Theres no need for the sly shaming by saying I’ve missed a big window where he could have been having support, I’m well aware

OP posts:
Hugasauras · 12/04/2022 18:16

You definitely need to push really hard for involvement if he has no words at all at 3 and can't understand instructions. That's an extremely significant delay. You might need to make a nuisance of yourself but HV should have got involved a year ago. Keep calling, call SALT direct, call the GP.

bunfighters · 12/04/2022 18:16

I would be going straight to the GP, not necessarily because I suspect autism but you really need help to access SALT etc. so you don't lose any more time.

5zeds · 12/04/2022 18:18

You don’t need the health visitor. Self refer for hearing and Speech and Language and see the GP as well.

FishFingerSandwiches4Tea · 12/04/2022 18:19

In my area you can self refer to audiology. So that would be my first step. Ask for an urgent referral to speech and language. 50 words by age 2 is 'average' so he needs to be seen ASAP. Often speech and language have input into autism diagnosis so they may be able to say if this is a concern also. Find out if your area has a children's assessment unit for autism - again in my area they only see children upto age 4, so this needs to be urgent too. If your HV is useless bypass them and go to the GP.

oliviastwisted · 12/04/2022 18:21

peaches there are definitely indications of significant developmental delay in what you are describing. That can be caused by many things not just autism so it is definitely time to push the GP to assess.

I will say though that my eldest has suspected ASD she has other ND diagnosis (age 16) and youngest has ASD (level 2 ASD so relatively impacted by it) and to be honest it is not something we get too worked up about. They are just children who are developing in their own way and at their own pace. They are both genuinely awesome. Your son is too.

Hugasauras · 12/04/2022 18:24

He's currently about 18 months+ behind with his speech, assuming he is newly 3, so he really needs to be seen asap. I know it's hard but you have to push push push. Phone calls every day, keep trying different people, SALT directly, every resource you can find, make your name on everyone's radar. Nursery will be much more challenging for him going directly into preschool age group with no words and unable to follow instructions so whatever you can do before then can only help.

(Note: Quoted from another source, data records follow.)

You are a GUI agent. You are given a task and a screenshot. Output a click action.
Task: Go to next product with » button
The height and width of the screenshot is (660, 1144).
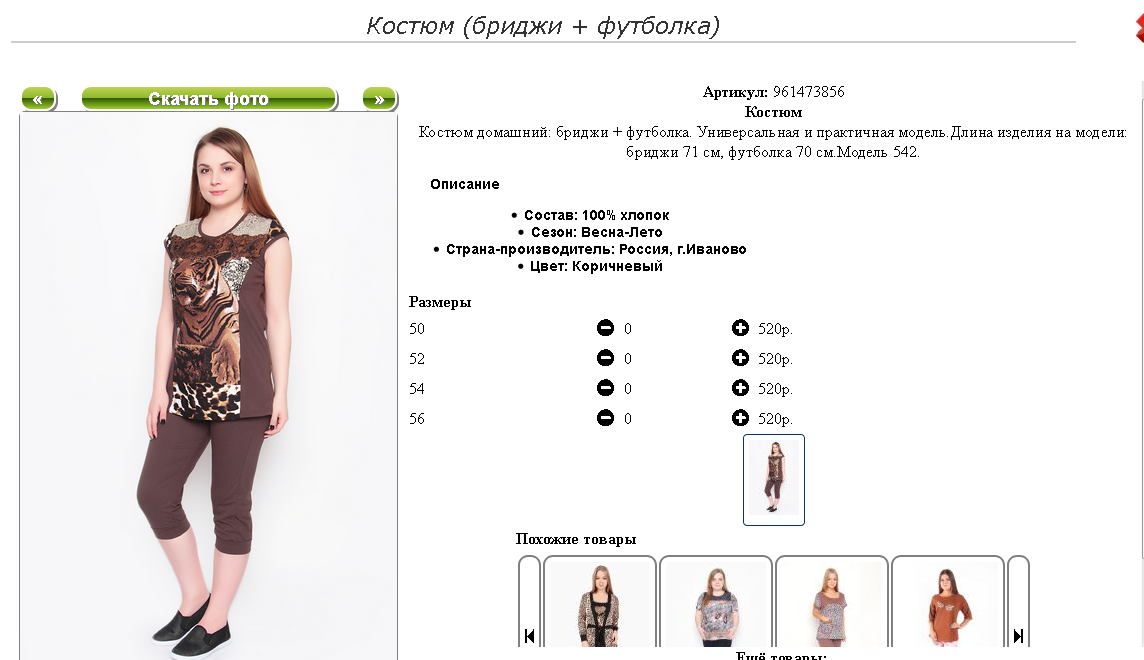click(x=379, y=98)
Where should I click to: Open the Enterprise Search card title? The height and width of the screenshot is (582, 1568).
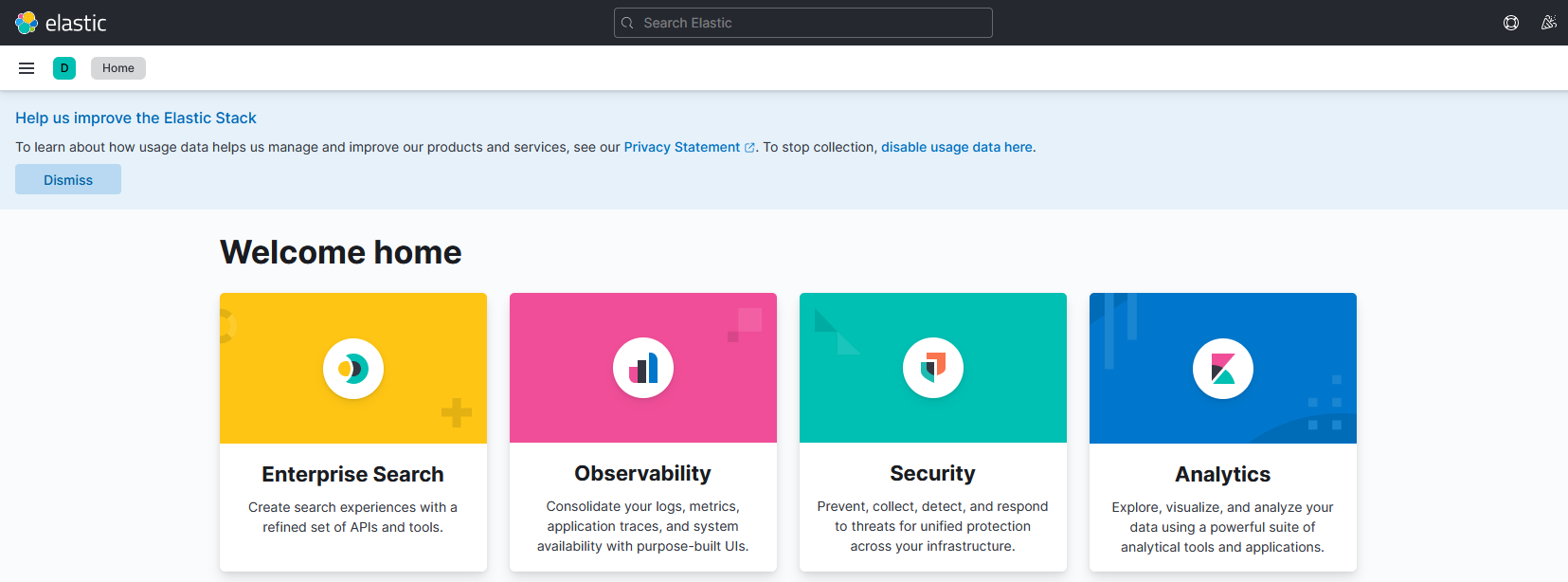tap(353, 474)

FishFingerSandwiches4Tea · 12/04/2022 18:25

No-one is trying to shame you, and lockdown will definitely have played a part in that referrals won't have been made that should have been, either due to poor HV support or families not realising how delayed their children are. You know now which referrals need to be made and will act on them, no need to beat yourself up. One final suggestion - see if your area has a specialist early years department, and if so contact them. No doubt nursery will do this, but the earlier they are involved the better. They can arrange funding for extra staff, eg 1-1 support. Your son is very delayed. This is not said to make you feel bad but to point out the reality. It's not easy to hear, I know.

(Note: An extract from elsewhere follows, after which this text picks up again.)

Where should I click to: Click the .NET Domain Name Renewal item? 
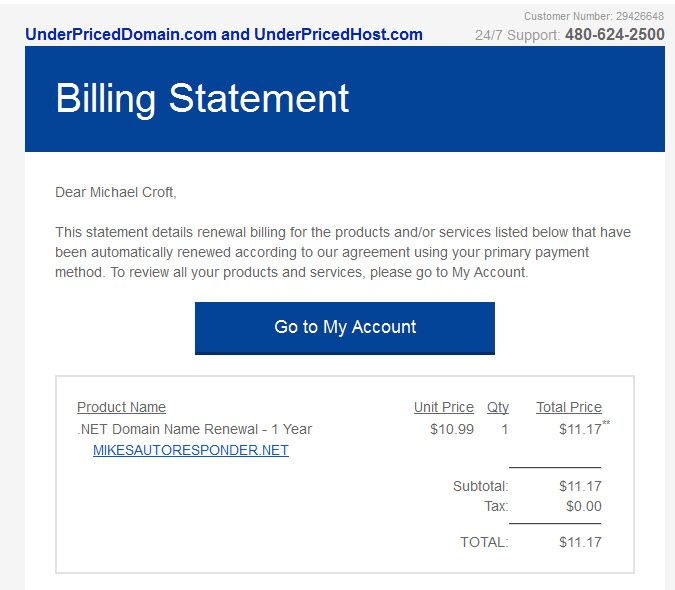195,429
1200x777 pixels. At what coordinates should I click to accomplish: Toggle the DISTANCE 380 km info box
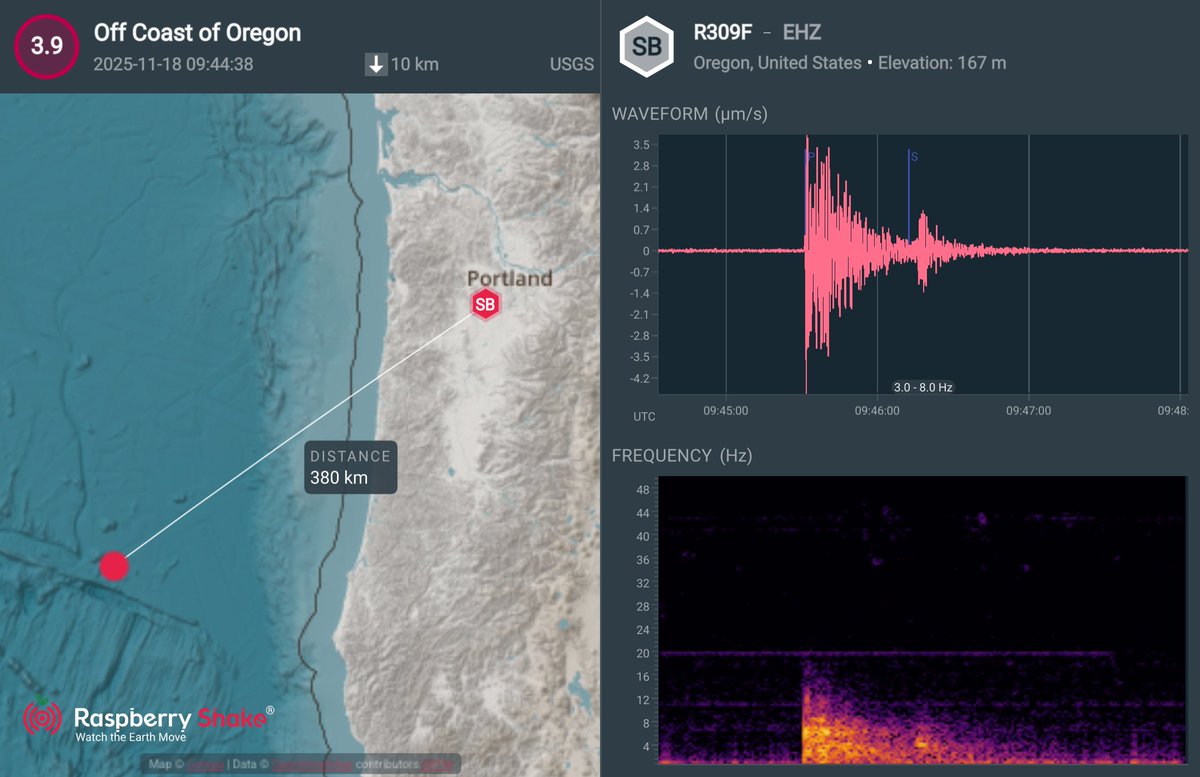(349, 467)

Soringhaze · 12/04/2022 18:26

He sounds like he's fairly significantly behind. I'd not bother with the HV and push the GP for a referral and get a hearing test done asap. If you can id pay for speech and language help privately or at least an assessment.

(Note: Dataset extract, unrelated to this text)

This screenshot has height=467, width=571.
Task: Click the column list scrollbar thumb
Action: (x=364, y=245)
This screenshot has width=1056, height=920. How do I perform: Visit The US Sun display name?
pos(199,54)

germsandcoffee · 12/04/2022 18:29

My sons got severe autism but he's super loving.
He doesn't flap his arms or line things up either lol he's just himself.
Nursery was good for my boy and the staff were amazing with him x

snowone · 12/04/2022 18:42

I agree with others. I would bypass the HV now and go straight to the GP and ask for a referral to speech and language and also to a paediatrician. Did the HV not do his 2 year check??